The other highlight this week on Raw was a rematch of last week’s women’s tag team with Bayley and Sasha Banks against Alexa Bliss and Nia Jax. Bliss and Banks’ feud gained some heat Sunday night at "Great Balls of Fire" when Bliss ended what had been a good match and her best showing at Raw as an in-ring performer until she left the ring and sat down until she was counted out. Since title belts don’t change hands on a count-out, she conceded the match but kept her title. I love her gimmick as the person who wins by fighting as little as possible because those wrestlers never get the kind of confusing crowd reactions Reigns gets. People who paid good money for matches hate to see someone leave the ring whether to stall or to lose.
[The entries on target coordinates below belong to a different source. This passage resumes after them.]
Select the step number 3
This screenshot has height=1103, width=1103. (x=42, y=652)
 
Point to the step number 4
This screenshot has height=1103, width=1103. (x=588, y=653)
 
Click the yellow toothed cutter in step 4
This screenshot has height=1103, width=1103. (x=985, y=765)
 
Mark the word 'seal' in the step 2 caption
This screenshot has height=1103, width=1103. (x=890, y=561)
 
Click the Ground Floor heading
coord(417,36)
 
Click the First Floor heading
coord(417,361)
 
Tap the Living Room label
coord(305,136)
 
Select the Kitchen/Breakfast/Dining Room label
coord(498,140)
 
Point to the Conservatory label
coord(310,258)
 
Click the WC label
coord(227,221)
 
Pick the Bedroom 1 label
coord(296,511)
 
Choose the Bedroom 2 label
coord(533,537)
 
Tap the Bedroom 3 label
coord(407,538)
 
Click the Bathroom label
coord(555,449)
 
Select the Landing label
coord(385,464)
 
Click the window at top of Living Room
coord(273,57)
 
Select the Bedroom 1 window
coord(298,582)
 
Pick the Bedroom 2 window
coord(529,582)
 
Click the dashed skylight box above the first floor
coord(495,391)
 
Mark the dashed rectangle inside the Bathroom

Monday night’s match was fine with a couple of notable moments in the end. Jax went to knee Sasha Banks’ skull against the barricade the way she decommissioned Bayley last week. Is this the sign of a more vicious Nia Jax? It would be good for her character to be both powerful and mean. And Bayley got out of the doghouse and pinned the distracted Bliss with a roll-up. Since these four women have been parts of each others’ stories for the last few months, Bayley needs to be stronger if she’s going to be a legitimate ongoing part of this story.
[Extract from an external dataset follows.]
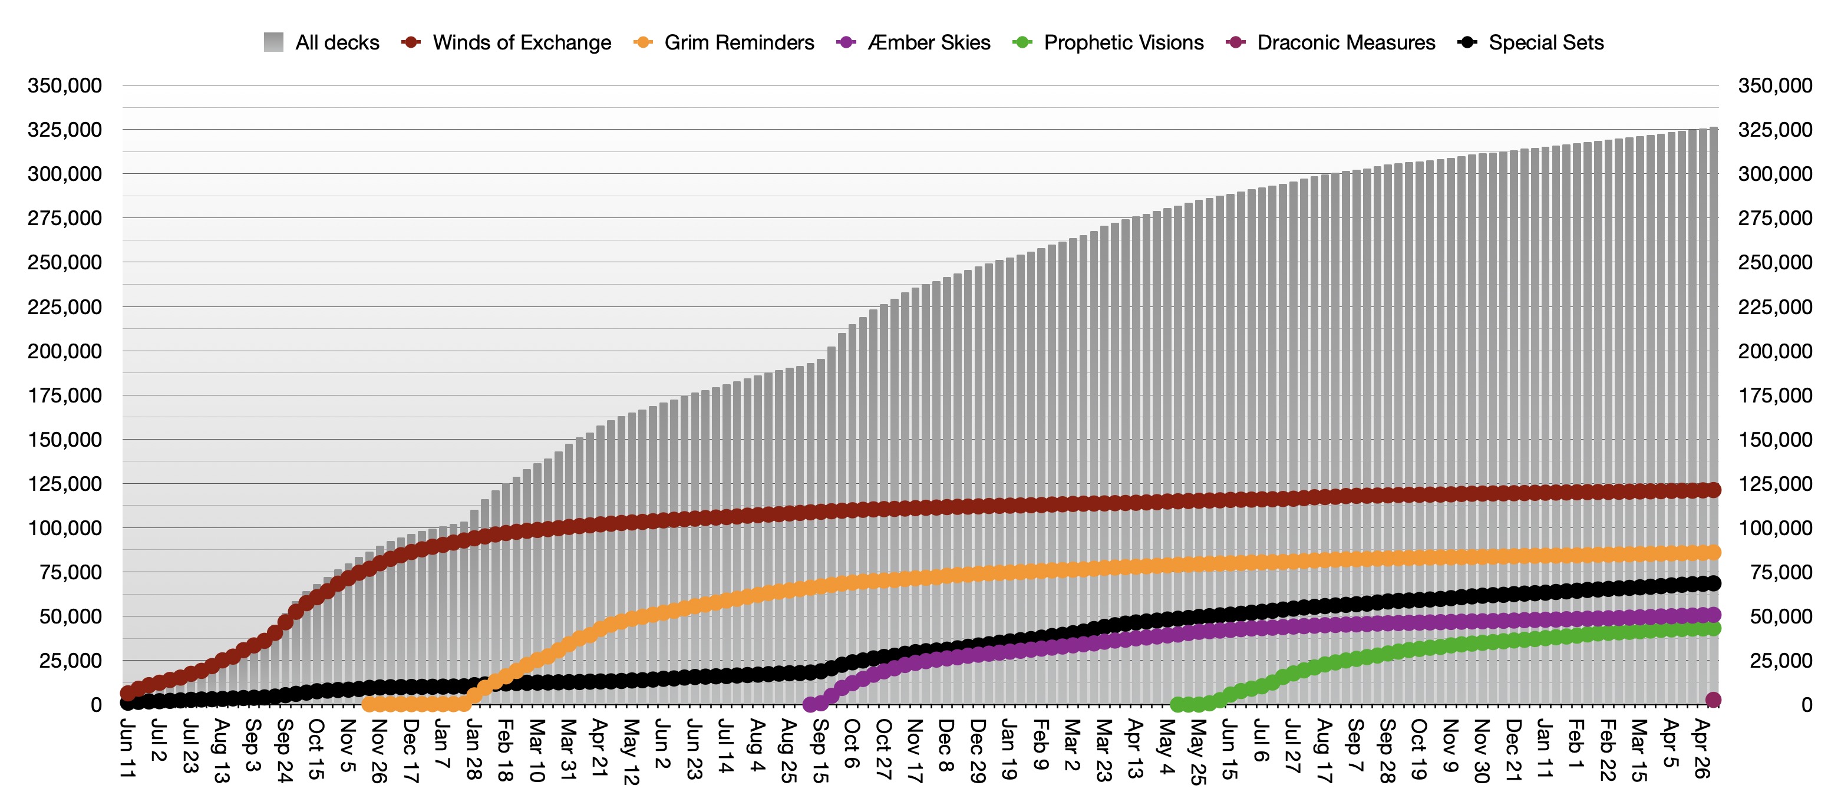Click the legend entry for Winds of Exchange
pos(506,43)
Tuesday night on Smackdown Live, A.J. Styles brought his new title belt to the ring and announced that he would defend it every time he walked in the ring, and that anyone in the back was free to come out and try to take it from him. That brought out John Cena, and while the two took the measure of each other in the ring, Kevin Owens came out to challenge Styles and Rusev sneak-attacked Cena from behind. That dust-up led to a tag team match with Styles and Cena against Owens and Rusev. Styles and Cena won, but the match had two takeaways. One: Cena rarely wrestles tag team and you could see it. Wrestling is not about subtlety, but the back rows didn’t need a video screen to see the hugely oversold anguish on his face as Owens and Rusev prevented Styles from tagging him into the match. Dial it down, dude. And two: we’re seeing the building of Styles as one of the WWE’s biggest stars. His dance with Cena will likely continue at SummerSlam, and when he wins there, Cena will give Styles his thumbs-up as a stand-up guy and top-flight wrestler.
Other than that story, little moved forward on Smackdown Live this week. Jinder Mahal beat Tye Dillinger then promised that next week, he’ll bring the Punjabi Prison with him that he and Randy Orton will fight in at "Battleground." The whole show & tell vibe of that promo undercut the menace it was supposed to convey. Baron Corbin and Shinsuke Nakamura were scheduled to meet in the ring, but the match didn’t get that far as the two started brawling first on the ramp and then in the crowd. The moment sold the depth of their hostility toward each other—something I’m not sure was necessary since Corbin’s good at selling hostility at all times—but the whole sequence was a little too purpose-driven to really pay off.
After this week’s Smackdown Live, I watched G.L.O.W. for more genuine entertainment.